*DATA FOR THIS EXERCISE*
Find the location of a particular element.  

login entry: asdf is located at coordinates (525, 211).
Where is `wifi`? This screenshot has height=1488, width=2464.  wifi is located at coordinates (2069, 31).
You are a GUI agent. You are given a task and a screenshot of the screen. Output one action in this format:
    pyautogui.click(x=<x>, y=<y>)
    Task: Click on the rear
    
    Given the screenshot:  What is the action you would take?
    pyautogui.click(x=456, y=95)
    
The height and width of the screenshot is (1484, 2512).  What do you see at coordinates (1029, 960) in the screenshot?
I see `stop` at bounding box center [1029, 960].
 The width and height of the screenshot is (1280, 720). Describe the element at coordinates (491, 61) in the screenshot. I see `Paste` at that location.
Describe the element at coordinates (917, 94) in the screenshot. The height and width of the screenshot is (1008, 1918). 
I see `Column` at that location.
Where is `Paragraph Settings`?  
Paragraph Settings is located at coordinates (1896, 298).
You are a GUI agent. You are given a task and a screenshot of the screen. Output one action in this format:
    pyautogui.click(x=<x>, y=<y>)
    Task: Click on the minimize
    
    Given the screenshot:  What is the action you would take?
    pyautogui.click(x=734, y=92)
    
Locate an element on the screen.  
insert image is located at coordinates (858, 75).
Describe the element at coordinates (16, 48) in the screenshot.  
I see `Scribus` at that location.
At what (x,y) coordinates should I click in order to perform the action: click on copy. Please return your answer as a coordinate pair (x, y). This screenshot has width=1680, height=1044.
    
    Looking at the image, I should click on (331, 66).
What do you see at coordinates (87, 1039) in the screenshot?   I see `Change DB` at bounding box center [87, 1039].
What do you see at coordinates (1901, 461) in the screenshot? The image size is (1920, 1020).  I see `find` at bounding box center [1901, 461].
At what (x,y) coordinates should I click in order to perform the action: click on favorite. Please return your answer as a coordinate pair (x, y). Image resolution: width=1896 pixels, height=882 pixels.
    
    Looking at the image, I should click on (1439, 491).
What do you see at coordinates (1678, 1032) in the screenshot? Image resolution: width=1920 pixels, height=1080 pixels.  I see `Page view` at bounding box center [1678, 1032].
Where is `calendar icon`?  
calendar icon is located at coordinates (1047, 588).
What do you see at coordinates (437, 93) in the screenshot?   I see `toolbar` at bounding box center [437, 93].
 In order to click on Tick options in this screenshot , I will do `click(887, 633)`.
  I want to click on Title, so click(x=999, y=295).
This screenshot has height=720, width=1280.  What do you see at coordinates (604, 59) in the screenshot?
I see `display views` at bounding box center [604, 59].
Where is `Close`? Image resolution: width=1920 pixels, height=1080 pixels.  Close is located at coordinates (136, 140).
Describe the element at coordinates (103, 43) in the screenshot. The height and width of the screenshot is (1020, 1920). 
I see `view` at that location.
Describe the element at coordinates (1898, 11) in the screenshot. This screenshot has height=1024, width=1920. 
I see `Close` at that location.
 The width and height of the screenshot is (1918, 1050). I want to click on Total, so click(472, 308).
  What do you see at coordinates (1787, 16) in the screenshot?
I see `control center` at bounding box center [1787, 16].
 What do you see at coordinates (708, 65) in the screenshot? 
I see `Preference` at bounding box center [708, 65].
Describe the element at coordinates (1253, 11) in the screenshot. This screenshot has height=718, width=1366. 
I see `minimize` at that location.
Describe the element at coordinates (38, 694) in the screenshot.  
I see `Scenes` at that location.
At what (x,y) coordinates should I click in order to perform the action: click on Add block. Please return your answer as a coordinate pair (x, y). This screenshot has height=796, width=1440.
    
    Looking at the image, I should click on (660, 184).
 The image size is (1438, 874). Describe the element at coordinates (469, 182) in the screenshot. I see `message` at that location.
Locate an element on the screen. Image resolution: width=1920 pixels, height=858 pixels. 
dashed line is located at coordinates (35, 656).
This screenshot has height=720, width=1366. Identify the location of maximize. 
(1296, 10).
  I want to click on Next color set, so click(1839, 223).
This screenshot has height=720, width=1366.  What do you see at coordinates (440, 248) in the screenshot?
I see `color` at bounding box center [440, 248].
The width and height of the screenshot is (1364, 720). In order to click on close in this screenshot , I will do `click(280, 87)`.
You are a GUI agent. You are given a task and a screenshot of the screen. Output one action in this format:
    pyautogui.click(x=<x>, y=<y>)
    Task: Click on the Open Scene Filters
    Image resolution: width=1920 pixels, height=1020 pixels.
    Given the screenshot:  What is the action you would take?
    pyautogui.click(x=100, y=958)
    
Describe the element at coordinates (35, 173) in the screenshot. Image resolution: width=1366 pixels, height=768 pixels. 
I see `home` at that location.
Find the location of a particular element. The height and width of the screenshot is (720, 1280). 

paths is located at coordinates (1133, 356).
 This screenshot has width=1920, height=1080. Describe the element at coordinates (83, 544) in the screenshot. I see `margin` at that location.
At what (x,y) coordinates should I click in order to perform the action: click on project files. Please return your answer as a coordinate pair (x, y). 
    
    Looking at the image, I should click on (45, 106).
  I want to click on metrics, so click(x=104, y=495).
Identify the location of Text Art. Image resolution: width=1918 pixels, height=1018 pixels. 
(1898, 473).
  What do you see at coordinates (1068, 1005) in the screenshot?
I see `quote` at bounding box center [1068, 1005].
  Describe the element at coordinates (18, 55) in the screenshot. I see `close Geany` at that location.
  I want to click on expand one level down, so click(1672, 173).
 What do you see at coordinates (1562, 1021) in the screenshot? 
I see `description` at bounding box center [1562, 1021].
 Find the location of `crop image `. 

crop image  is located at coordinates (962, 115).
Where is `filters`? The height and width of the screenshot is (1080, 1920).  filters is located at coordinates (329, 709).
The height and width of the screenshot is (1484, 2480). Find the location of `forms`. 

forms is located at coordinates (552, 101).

*DIRECTIONS*
Print every one of the records above again, word for word and in the same order, changing nothing.

*EXERCISE RESPONSE*
Find the location of a particular element.  

login entry: asdf is located at coordinates (525, 211).
Where is `wifi`? This screenshot has height=1488, width=2464.  wifi is located at coordinates (2069, 31).
You are a GUI agent. You are given a task and a screenshot of the screen. Output one action in this format:
    pyautogui.click(x=<x>, y=<y>)
    Task: Click on the rear
    
    Given the screenshot:  What is the action you would take?
    pyautogui.click(x=456, y=95)
    
The height and width of the screenshot is (1484, 2512).  What do you see at coordinates (1029, 960) in the screenshot?
I see `stop` at bounding box center [1029, 960].
 The width and height of the screenshot is (1280, 720). Describe the element at coordinates (491, 61) in the screenshot. I see `Paste` at that location.
Describe the element at coordinates (917, 94) in the screenshot. The height and width of the screenshot is (1008, 1918). 
I see `Column` at that location.
Where is `Paragraph Settings`?  
Paragraph Settings is located at coordinates (1896, 298).
You are a GUI agent. You are given a task and a screenshot of the screen. Output one action in this format:
    pyautogui.click(x=<x>, y=<y>)
    Task: Click on the minimize
    
    Given the screenshot:  What is the action you would take?
    pyautogui.click(x=734, y=92)
    
Locate an element on the screen.  
insert image is located at coordinates (858, 75).
Describe the element at coordinates (16, 48) in the screenshot.  
I see `Scribus` at that location.
At what (x,y) coordinates should I click in order to perform the action: click on copy. Please return your answer as a coordinate pair (x, y). This screenshot has width=1680, height=1044.
    
    Looking at the image, I should click on (331, 66).
What do you see at coordinates (87, 1039) in the screenshot?   I see `Change DB` at bounding box center [87, 1039].
What do you see at coordinates (1901, 461) in the screenshot? The image size is (1920, 1020).  I see `find` at bounding box center [1901, 461].
At what (x,y) coordinates should I click in order to perform the action: click on favorite. Please return your answer as a coordinate pair (x, y). Image resolution: width=1896 pixels, height=882 pixels.
    
    Looking at the image, I should click on (1439, 491).
What do you see at coordinates (1678, 1032) in the screenshot? Image resolution: width=1920 pixels, height=1080 pixels.  I see `Page view` at bounding box center [1678, 1032].
Where is `calendar icon`?  
calendar icon is located at coordinates (1047, 588).
What do you see at coordinates (437, 93) in the screenshot?   I see `toolbar` at bounding box center [437, 93].
 In order to click on Tick options in this screenshot , I will do `click(887, 633)`.
  I want to click on Title, so click(x=999, y=295).
This screenshot has height=720, width=1280.  What do you see at coordinates (604, 59) in the screenshot?
I see `display views` at bounding box center [604, 59].
Where is `Close`? Image resolution: width=1920 pixels, height=1080 pixels.  Close is located at coordinates (136, 140).
Describe the element at coordinates (103, 43) in the screenshot. The height and width of the screenshot is (1020, 1920). 
I see `view` at that location.
Describe the element at coordinates (1898, 11) in the screenshot. This screenshot has height=1024, width=1920. 
I see `Close` at that location.
 The width and height of the screenshot is (1918, 1050). I want to click on Total, so click(472, 308).
  What do you see at coordinates (1787, 16) in the screenshot?
I see `control center` at bounding box center [1787, 16].
 What do you see at coordinates (708, 65) in the screenshot? 
I see `Preference` at bounding box center [708, 65].
Describe the element at coordinates (1253, 11) in the screenshot. This screenshot has height=718, width=1366. 
I see `minimize` at that location.
Describe the element at coordinates (38, 694) in the screenshot.  
I see `Scenes` at that location.
At what (x,y) coordinates should I click in order to perform the action: click on Add block. Please return your answer as a coordinate pair (x, y). This screenshot has height=796, width=1440.
    
    Looking at the image, I should click on (660, 184).
 The image size is (1438, 874). Describe the element at coordinates (469, 182) in the screenshot. I see `message` at that location.
Locate an element on the screen. Image resolution: width=1920 pixels, height=858 pixels. 
dashed line is located at coordinates (35, 656).
This screenshot has height=720, width=1366. Identify the location of maximize. 
(1296, 10).
  I want to click on Next color set, so click(1839, 223).
This screenshot has height=720, width=1366.  What do you see at coordinates (440, 248) in the screenshot?
I see `color` at bounding box center [440, 248].
The width and height of the screenshot is (1364, 720). In order to click on close in this screenshot , I will do `click(280, 87)`.
You are a GUI agent. You are given a task and a screenshot of the screen. Output one action in this format:
    pyautogui.click(x=<x>, y=<y>)
    Task: Click on the Open Scene Filters
    Image resolution: width=1920 pixels, height=1020 pixels.
    Given the screenshot:  What is the action you would take?
    pyautogui.click(x=100, y=958)
    
Describe the element at coordinates (35, 173) in the screenshot. Image resolution: width=1366 pixels, height=768 pixels. 
I see `home` at that location.
Find the location of a particular element. The height and width of the screenshot is (720, 1280). 

paths is located at coordinates (1133, 356).
 This screenshot has width=1920, height=1080. Describe the element at coordinates (83, 544) in the screenshot. I see `margin` at that location.
At what (x,y) coordinates should I click in order to perform the action: click on project files. Please return your answer as a coordinate pair (x, y). 
    
    Looking at the image, I should click on (45, 106).
  I want to click on metrics, so click(x=104, y=495).
Identify the location of Text Art. Image resolution: width=1918 pixels, height=1018 pixels. 
(1898, 473).
  What do you see at coordinates (1068, 1005) in the screenshot?
I see `quote` at bounding box center [1068, 1005].
  Describe the element at coordinates (18, 55) in the screenshot. I see `close Geany` at that location.
  I want to click on expand one level down, so click(1672, 173).
 What do you see at coordinates (1562, 1021) in the screenshot? 
I see `description` at bounding box center [1562, 1021].
 Find the location of `crop image `. 

crop image  is located at coordinates (962, 115).
Where is `filters`? The height and width of the screenshot is (1080, 1920).  filters is located at coordinates (329, 709).
The height and width of the screenshot is (1484, 2480). Find the location of `forms`. 

forms is located at coordinates (552, 101).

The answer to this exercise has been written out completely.